Un autre de ses édifices de grande valeur est le Palais Universul, conçu au départ comme le siège du quotidien du même nom. Plusieurs rédactions y ont travaillé au fil des ans et maintenant l’immeuble, restauré depuis peu, accueille des salles de spectacle, des bars et des bureaux. Paul Smărăndescu a aussi conçu des habitations standard pour les fonctionnaires du ministère de l’Intérieur. Les immeubles étaient situés à l’est de Bucarest, à l’époque à la périphérie de la ville. C’est toujours lui qui a commencé, à l’initiative du roi Carol II, à dessiner un nouveau siège du ministère de l’Intérieur.

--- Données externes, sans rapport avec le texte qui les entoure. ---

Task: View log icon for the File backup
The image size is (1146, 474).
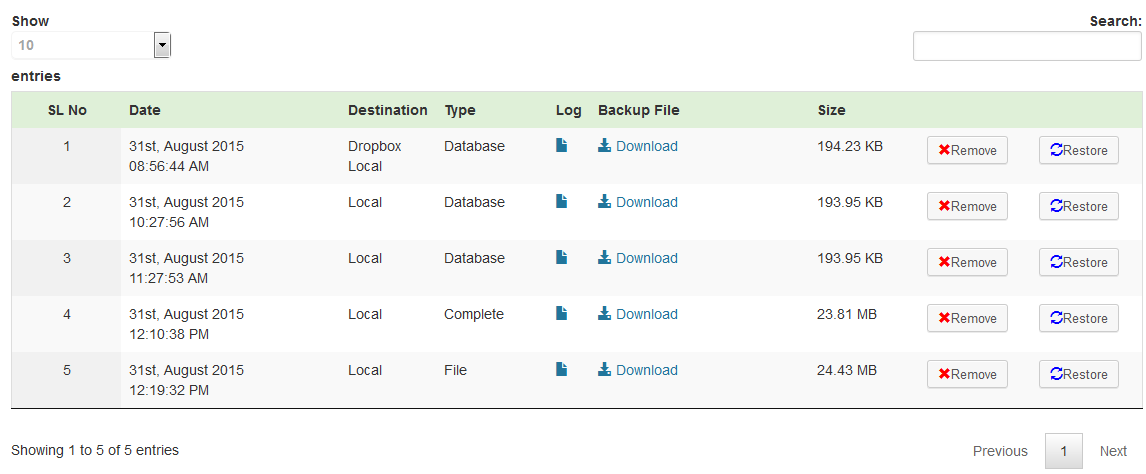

Il a dû délaisser le projet en raison de son âge et de son départ à la retraite. Mais d’autres architectes ont repris les plans et le résultat est l’imposant édifice qui fait face à l’ancien Palais royal, aujourd’hui le Musée national d’art. C’est là que le Parti communiste roumain a installé son comité central et là aussi, après la Révolution, que le Sénat a choisi de siéger. Alors qu’il est connu comme adepte du style néo-roumain, Paul Smărăndescu a abordé plusieurs styles dans sa carrière. Oana Marinache :
« Avant la Première Guerre mondiale, il s’adaptait aux commandes privées qu’il recevait. Il a même dessiné des bâtiments dans le style éclectique français, car il sortait de l’école d’art de France, où il avait vu tous ces hôtels particuliers somptueux. Mais il abandonnera cette influence pour se concentrer sur le style néo-roumain. D’ailleurs, ses immeubles s’inscrivent dans la lignée Smărăndescu du style néo-roumain. Ce sont des édifices massifs, des résidences somptueuses à un ou deux étages, richement décorées avec des bas-reliefs en pierre aux motifs végétaux, où le bois est très présent à l’intérieur. On remarque un changement pendant l’entre-deux-guerres – ce n’est pas forcément un tournant stylistique, il vient plutôt du besoin de changement de la ville et du parcellement des terrains. On préfère alors les immeubles plus hauts, qui remplissent une double fonction – commerciale et locative, et Paul Smărăndescu réussit à en faire plusieurs pour des compagnies d’assurances dans le centre de Bucarest. »
Les bâtiments de Paul Smărăndescu ne se trouvent d’ailleurs pas uniquement à Bucarest, mais aussi dans d’autres villes de Roumanie. L’architecte avait une résidence secondaire à Sinaia, à deux heures au nord de la capitale. Aujourd’hui, dix villas conçues par Paul Smărăndescu sont encore debout.